Yesterday, I gave a very thorough definition of what blog tags are. Today, I’m going to tell you how to create blog tags for SEO as well as for human interaction purposes.
The practice of blog SEO can sometimes create a dilemma. Everyone wants their blog to be optimized for search engines but no one wants to make readability sacrifices. Blog posts written to target keywords can sometimes be less legible than blog posts written in ignorance of search engines. With tags however, the more efficient they are for people, the more efficient they are for search engine optimization. In other words, you get the best of both worlds! If you use tags properly of course.
World #1: Blog post tagging for human interaction
The biggest mistake bloggers make when creating tags is to use each tag only once. After a post is written, a blogger will tag the post with maybe 3 or 4 relevant tags. The tags are usually created without much thought. This creates a problem in the future because it can be very difficult to recall those tags for future relevant posts. Why? Because the brain is spontaneous and creative. There can sometimes be many names for any given tag. A tag like “making soup” could also be created as “how to make soup,” “make soup,” and “soup recipes.” The blog software that you use (i.e. WordPress) has no way of knowing that “making soup” and “soup making” are the same thing so they are treated as separate tags.
The developers of WordPress had all of this in mind when they created their tag system. WordPress has a tag suggestion tool built-in to the post editor. The nifty feature exists on the right hand side of the post editor page in the “Post Tags” box.
By clicking “Choose from the most used tags in Post Tags,” you can view all of your previously created tags. Choosing from the list of previously created tags is always a good idea. After the first 20 or so blog posts, most of the new posts should be tagged with previously created tags. The idea is to never have two tags alike and to group as many similar posts together as possible.
Tags should also overlap each other. A post about making clam chowder soup should be in the previously created “making soup” tag but should also be in the previously created “clams” tag. The “making soup” tag and the “clams” tag are then overlapping.
People generally click on tags because they are relevant to the blog post they just read. By practicing the above, each of your tags will ideally contain multiple relevant posts. There is nothing worse than for a reader to click on a tag and be taken to a list of only one or two relevant posts. God forbid a reader click on a tag containing only the post that was just read! That is why it is important to re-use tags for human interaction purposes.
World#2: Blog post tagging for SEO
Should you properly tag posts for human interaction (using the above methods), your tags should naturally give your blog an SEO boost. Search engines like Google reward sites that have plentiful internal links, specifically links that connect relevant content. However, there are a few tagging practices that will optimize your site for search engines.
- Plan your tags. Every time you create a new tag, you should consider carefully what keywords it contains. Are the keywords contained in the tag valuable/desirable? Tags will ideally be used over and over. Although WordPress has a tool for renaming tags, it is always best to get it right the first time.
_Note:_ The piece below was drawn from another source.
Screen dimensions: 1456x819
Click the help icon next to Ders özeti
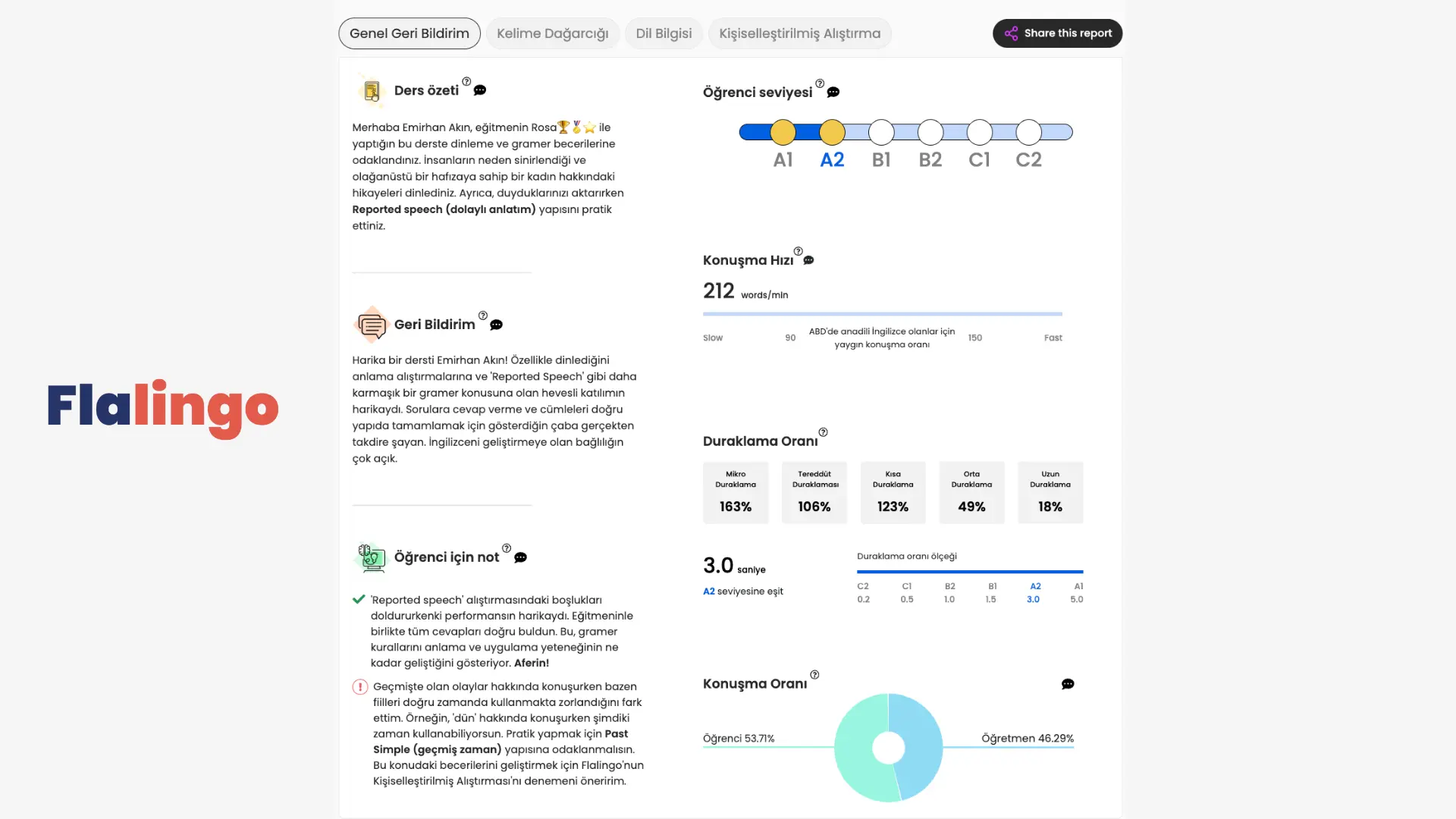coord(467,82)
- Think specific. Tags are for grouping posts together based on specific criteria. Categories are for grouping posts together based on general criteria. By placing a post in a category, you’ve already given search engines a general idea of what your post is about; use tags to label your post more specifically. This will greatly increase your chances of receiving short-tail and long-tail keyword traffic from search engines.
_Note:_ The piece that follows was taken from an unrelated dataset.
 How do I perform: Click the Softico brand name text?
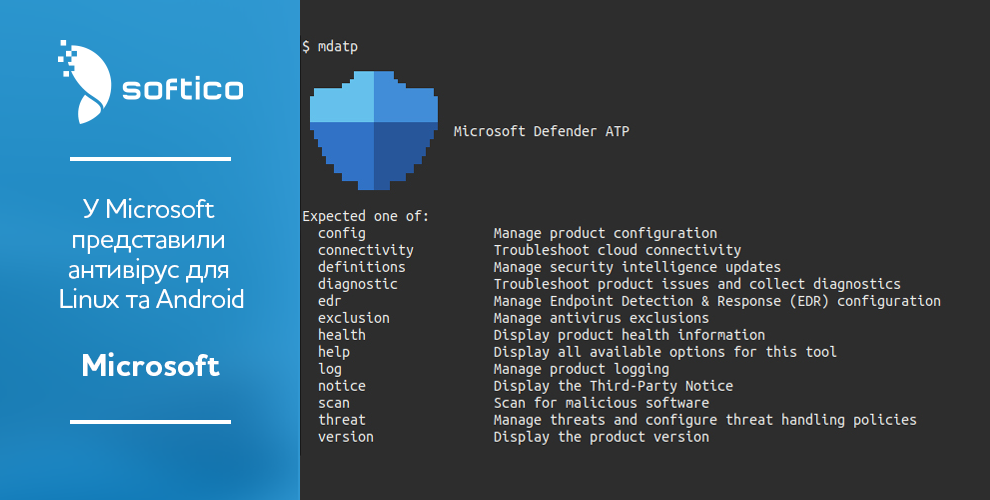click(x=181, y=89)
- List tags at the end of each post and place a tag cloud in your sidebar. Tags are no use if they aren’t visible! Tags will multiply the number of internal links on your blog only if search engines can crawl them. It is also a good idea to link to specific tags in your posts. In-post tag links should contain the same keywords in the tag linked to.
Tags are a powerful weapon for blog search engine optimization as well as for site usability. A well-practiced tagger will have around 3 tags per post and each tag containing 3 or more other posts. Empty tags are inevitable. Sometimes posts are so unique, they really can’t be grouped together with anything.